Lee Eisenberg In Wim Wenders's "Buena Vista Social Club", Ry Cooder goes to Cuba to bring some of the island's great musicians to the world's attention. Obviously the best part of the documentary is the music, but we also get to learn about the singers' lives. One of the neatest scenes is when the club goes to New York and performs in Carnegie Hall. During that sequence, Ibrahim Ferrer and Eliades Ochoa go to the top of a building and have a look at the city, and we even catch a shot of the World Trade Center*.But more than anything, it's great to hear this music. Ferrer, Ochoa, Compay Segundo, Omara Portuondo, and the rest show us that Cuba's culture will never die.*It will soon be the tenth anniversary of the attack.
chaos-rampant Most documentaries these days are nothing more than masked narratives, some semblance of reality (often largely fictitious) structured as a story meant to grip. They grip and hold on to. This is not that type, although it's loosely a story. It's more properly a frame, a portal; into the lives of ageing Cuban musicians brought out of retirement and obscurity for one last round, recast as memory of a time and place.Like their music, the film is not about spine-tingling rhythms or crescendos. It is mostly a colorful lull with the sweet pull of a hot summer night. A pull into anecdotes about life in old Cuba and snapshots of the present one. We never get to know any of the players well enough, but we spend with them time enough to soak up the atmosphere of being there.Being there is what the movie is all about. The wise choice of digital video abets this, the palpable immediacy. Wenders' camera tricks are superfluous then, because the material doesn't need any mediating. The only thing required of the camera here is to transport us.And it does. Watching this, I felt like it was the first time I was seeing New York (when eventually the band flies there for one night of apotheosis at the Carnegie Hall). We walk the streets, also back in Cuba. Glimpses of life abound, some spontaneous others not so much. Wonderful architecture, colonial remnants wasting away with the last signs of a revolution heading south. A building sign reads "KARL MA X", the R missing and no one bothered to replace it. But we so rarely get to see these things in movies, that it's a breath of fresh air. But in order for the film to breathe into you, you need to have devoted part of yourself and have an affinity for untravellled cinematic space. For the place, despite the narrative. We get plenty of that here.

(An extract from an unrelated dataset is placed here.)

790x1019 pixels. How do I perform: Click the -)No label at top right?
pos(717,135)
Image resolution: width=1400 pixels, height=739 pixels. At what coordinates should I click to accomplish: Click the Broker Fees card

Scott Wim Wenders heads to Cuba with country music guitarist Ry Cooder to produce an album about traditional Cuban music as played and sung by those artists still alive to play the songs. With most of the artist's ages topping the 80's, the power with which they sing and play will knock your socks off. Each person has a story. One didn't sing for ten years before this because there was no money in singing in Cuba. Another worked with a blind bandleader who would get uproariously drunk and chase after people in a blind, drunken rage. The movie was about more than just the music. The people themselves are the reason why the movie and the music is still around. True that can be said about all different kinds of music, but it's these people's spice to life that make their form of music all the more interesting. Would the Beatles be the Beatles today had Paul and John not been in fierce competition with each other? They all had the music in them, but sometimes it's the people that make the music interesting. After the album, "The Buena Vista Social Club" reached popular success in the States, Cooder took the group on a worldwide tour to play in Amsterdam and finally in Carnegie Hall in New York City. Some of the movie takes place during these concerts, showcasing each artist's particular addition to the band. This is then paralleled by a personal showcase of the artist playing their instrument as the camera swirls around their bodies, examining every part of them in an attempt to uncover and find out what makes them so great. This is probably my favorite Wim Wenders film as the topic is so nostalgic it fills my heart with grief to think of pre-50's Havana as gone. And I was born in 1985. Picked this up at the University library on VHS. Would like to see Wim Wenders' commentary on the film on DVD.